Clinical and pathological spectrums of aristolochic acid nephropathy.

AIM: To study the clinical and pathological characteristics of aristolochic acid nephropathy (AAN).

METHODS: 86 patients with AAN during 2001 and 2009 in our department were recruited in this retrospective study. The clinical and pathological features were analyzed.

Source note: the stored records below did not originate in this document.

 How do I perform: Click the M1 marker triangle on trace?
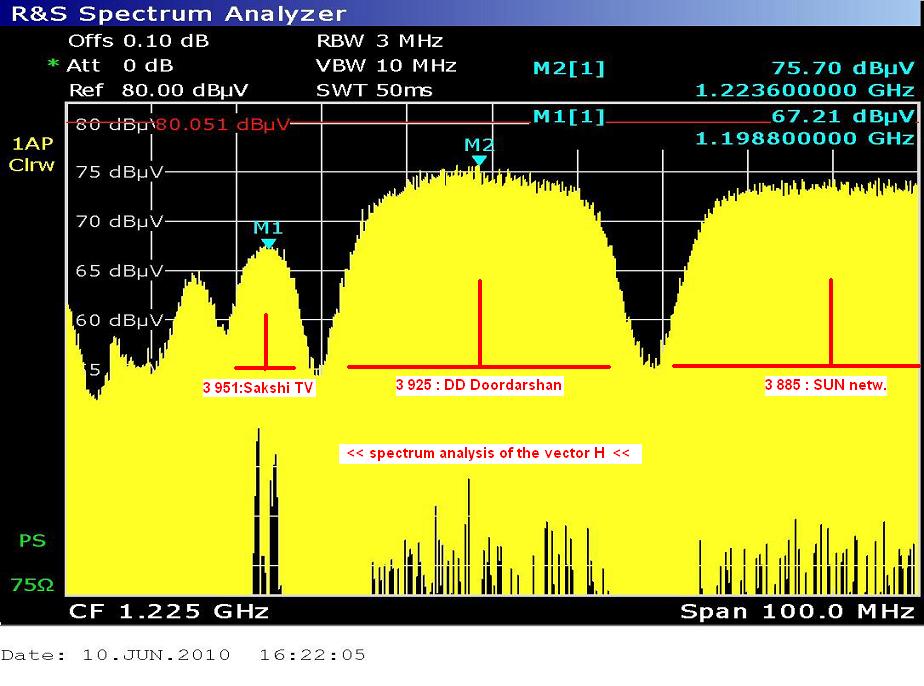(x=268, y=243)
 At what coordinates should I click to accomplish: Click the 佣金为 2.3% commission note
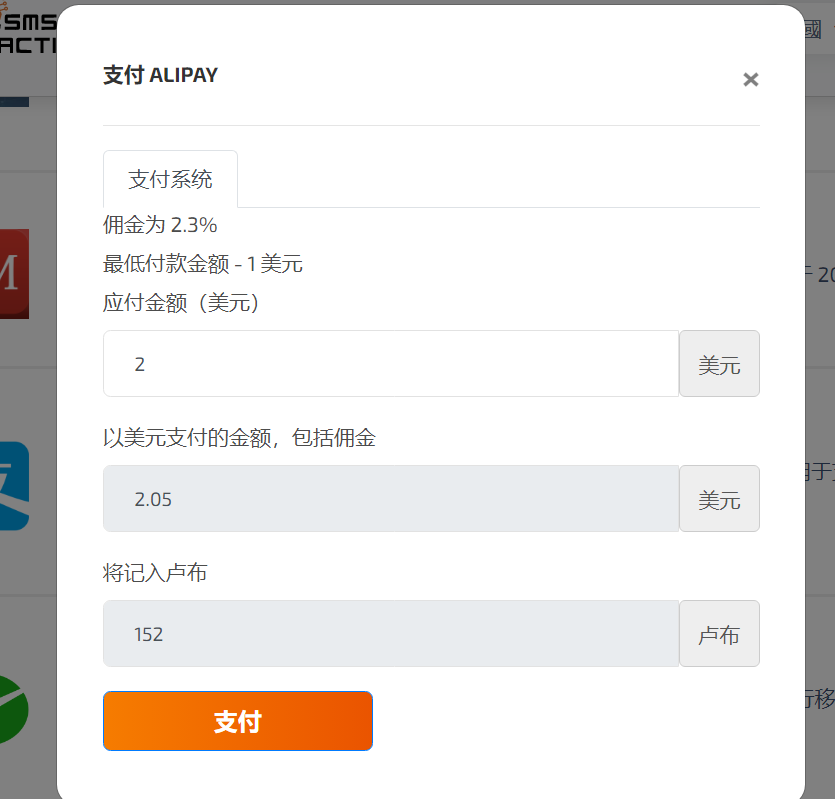click(x=160, y=225)
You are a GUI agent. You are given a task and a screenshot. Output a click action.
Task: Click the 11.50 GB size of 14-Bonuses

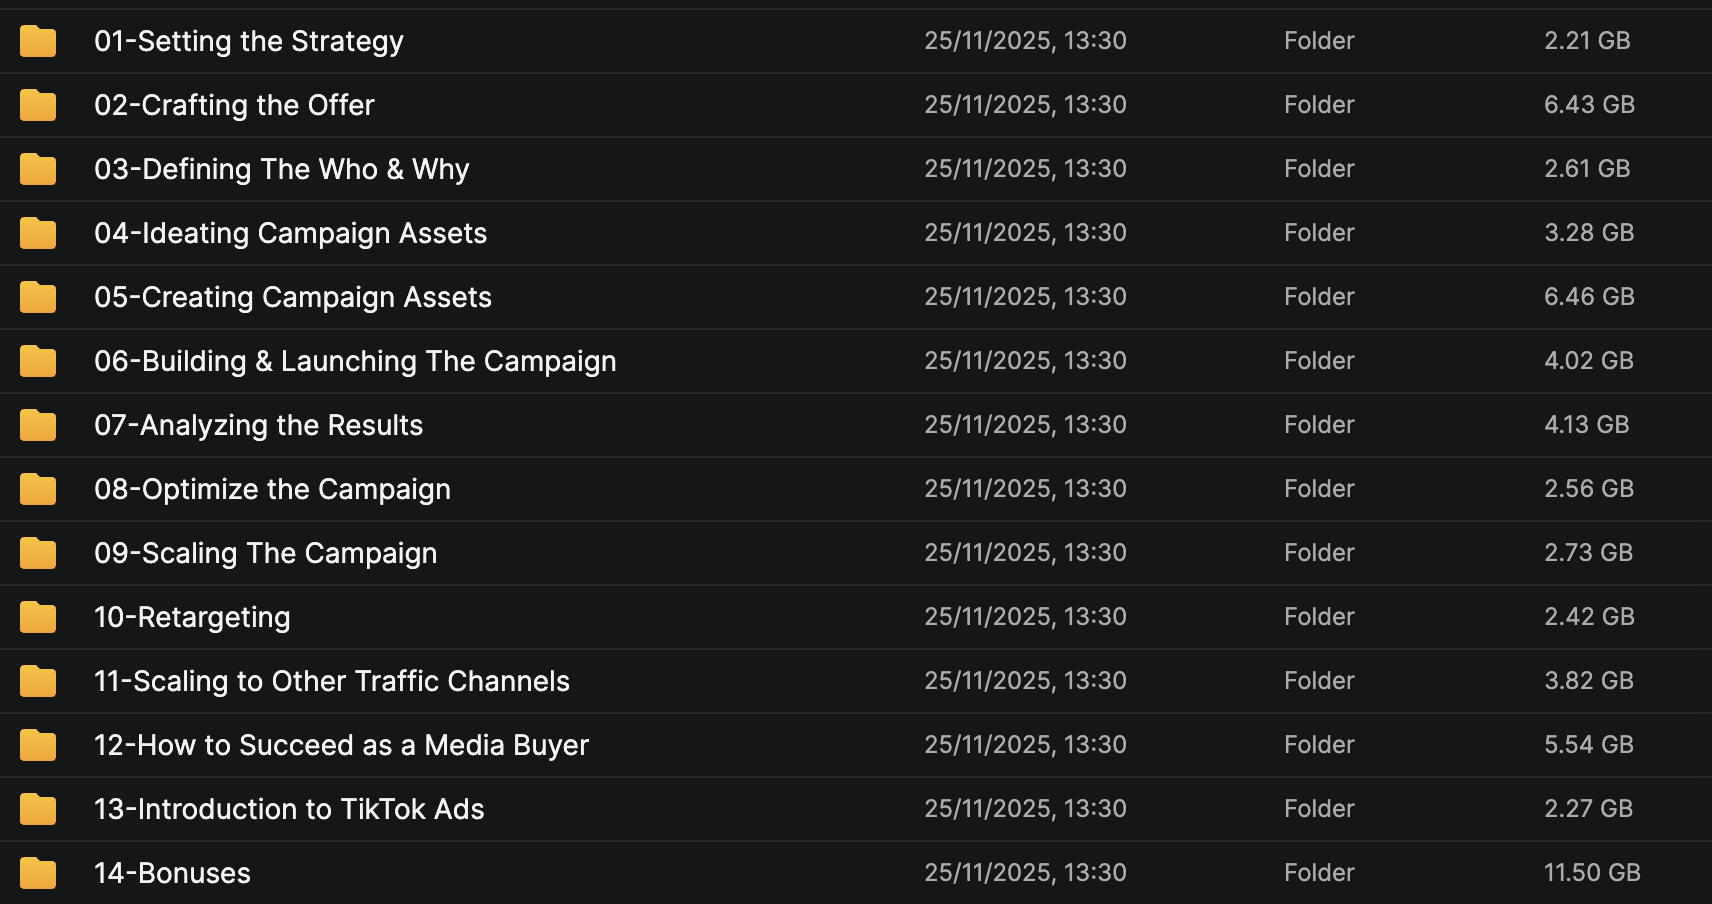pos(1592,873)
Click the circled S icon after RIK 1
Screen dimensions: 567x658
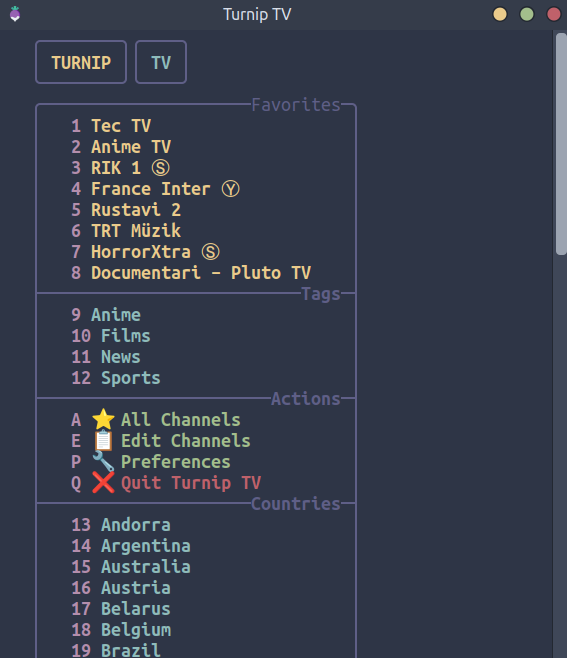pyautogui.click(x=161, y=168)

RESULTS: There were 47 males and 39 females, aging from 12 to 69 years old. Abnormal urine analysis and gastro-intestinal diseases were two main underlying causes for patients taking aristolochic acid (AA) containing drugs. All patients suffered from renal function impairment. 19 patients (22.0%) presented with acute kidney injury (AKI), while 67 patients (78%) presented as chronic cases. Among them, 31 patients (36.0%) lacked symptoms, 30 patients (34.8%) were accompanied with hypertension, and 26 patients (30.2%) presented with gastrointestinal symptoms. Laboratory examination revealed elevated urine retinol-binding protein (RBP) (90.7%) and urine N-acetyl-β-glucosaminidase (NAG) (80.2%). Anemia and glucosuria accounted for 64.0% and 58.1%, respectively. Renal biopsy showed prominent tubular brush border ablation (84.2%) in acute cases, while obvious tubular basement membrane (TBM) thickening (81.4%) and interstitial fibrosis were present in chronic cases. During the follow- up, 11 (57.9%) acute cases gained renal function recovery. They had lower urine RBP level and lower incidence of hypokalemia than the non-recovery acute cases. In the chronic group, 27 patients (40.2%) progressed to endstage renal disease (ESRD), with 11 dialysis and 5 renal transplantation cases.

CONCLUSION: AAN patients usually suffered from renal impairment with an associated history of taking AA containing drugs. Proximal renal tubular dysfunction and structure destroying would be the main positive findings in laboratory tests and renal biopsy. Urine RBP and hypokalemia might determine the outcome of acute AAN patients.